• _WHAT NEEDS TO BE DONE_
When the string "will" is part of a line in the data below, report the whole line.

(Saved entries)

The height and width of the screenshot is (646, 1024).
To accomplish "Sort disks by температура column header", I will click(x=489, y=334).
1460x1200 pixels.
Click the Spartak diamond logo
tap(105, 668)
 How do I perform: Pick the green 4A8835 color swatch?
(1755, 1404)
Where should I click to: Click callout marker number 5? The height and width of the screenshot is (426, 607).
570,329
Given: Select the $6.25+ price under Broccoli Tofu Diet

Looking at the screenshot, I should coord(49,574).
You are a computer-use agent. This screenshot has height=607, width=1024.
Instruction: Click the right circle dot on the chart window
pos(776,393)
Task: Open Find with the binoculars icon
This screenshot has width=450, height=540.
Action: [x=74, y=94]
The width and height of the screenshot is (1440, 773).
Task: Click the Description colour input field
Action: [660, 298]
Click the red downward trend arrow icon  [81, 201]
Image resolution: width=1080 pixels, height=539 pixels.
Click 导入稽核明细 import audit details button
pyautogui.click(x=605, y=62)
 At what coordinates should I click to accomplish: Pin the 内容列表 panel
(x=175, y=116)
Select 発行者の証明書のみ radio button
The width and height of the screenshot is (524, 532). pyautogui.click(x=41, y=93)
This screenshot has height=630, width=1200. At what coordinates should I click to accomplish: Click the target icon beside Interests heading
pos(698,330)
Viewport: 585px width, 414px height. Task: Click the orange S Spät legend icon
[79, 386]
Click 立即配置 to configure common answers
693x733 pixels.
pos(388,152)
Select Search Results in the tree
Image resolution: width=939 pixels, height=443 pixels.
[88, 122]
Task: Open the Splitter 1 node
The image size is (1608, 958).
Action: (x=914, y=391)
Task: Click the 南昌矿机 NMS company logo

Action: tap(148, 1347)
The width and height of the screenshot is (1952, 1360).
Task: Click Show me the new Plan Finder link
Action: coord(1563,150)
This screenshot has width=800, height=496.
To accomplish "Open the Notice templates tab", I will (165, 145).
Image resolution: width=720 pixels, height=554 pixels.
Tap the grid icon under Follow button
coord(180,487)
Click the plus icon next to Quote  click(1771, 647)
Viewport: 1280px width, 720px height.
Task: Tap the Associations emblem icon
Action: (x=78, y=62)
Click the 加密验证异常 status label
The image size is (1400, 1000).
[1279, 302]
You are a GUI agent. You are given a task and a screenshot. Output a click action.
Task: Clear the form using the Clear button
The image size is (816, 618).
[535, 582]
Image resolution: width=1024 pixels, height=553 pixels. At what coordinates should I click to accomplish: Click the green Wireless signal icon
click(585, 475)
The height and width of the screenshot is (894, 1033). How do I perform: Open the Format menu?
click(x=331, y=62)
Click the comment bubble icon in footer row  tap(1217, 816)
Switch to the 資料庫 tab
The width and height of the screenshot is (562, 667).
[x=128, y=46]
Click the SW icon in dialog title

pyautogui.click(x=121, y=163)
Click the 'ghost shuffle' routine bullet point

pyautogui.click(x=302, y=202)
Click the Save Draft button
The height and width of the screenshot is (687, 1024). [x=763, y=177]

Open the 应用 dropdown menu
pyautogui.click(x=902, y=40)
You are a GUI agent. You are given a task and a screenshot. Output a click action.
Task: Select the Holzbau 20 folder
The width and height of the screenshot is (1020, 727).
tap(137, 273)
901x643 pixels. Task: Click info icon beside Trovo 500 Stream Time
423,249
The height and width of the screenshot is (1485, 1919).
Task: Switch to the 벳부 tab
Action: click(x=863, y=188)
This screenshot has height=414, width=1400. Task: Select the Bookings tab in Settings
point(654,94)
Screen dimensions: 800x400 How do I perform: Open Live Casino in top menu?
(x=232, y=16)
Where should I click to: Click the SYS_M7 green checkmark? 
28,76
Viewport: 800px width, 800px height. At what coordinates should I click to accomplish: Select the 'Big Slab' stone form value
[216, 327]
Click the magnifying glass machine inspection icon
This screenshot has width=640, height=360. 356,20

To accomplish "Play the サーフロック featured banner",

• _RESPONSE AREA_
To accomplish "Sort disks by температура column header", I will click(x=489, y=334).
To accomplish "Open the Notice templates tab", I will (165, 145).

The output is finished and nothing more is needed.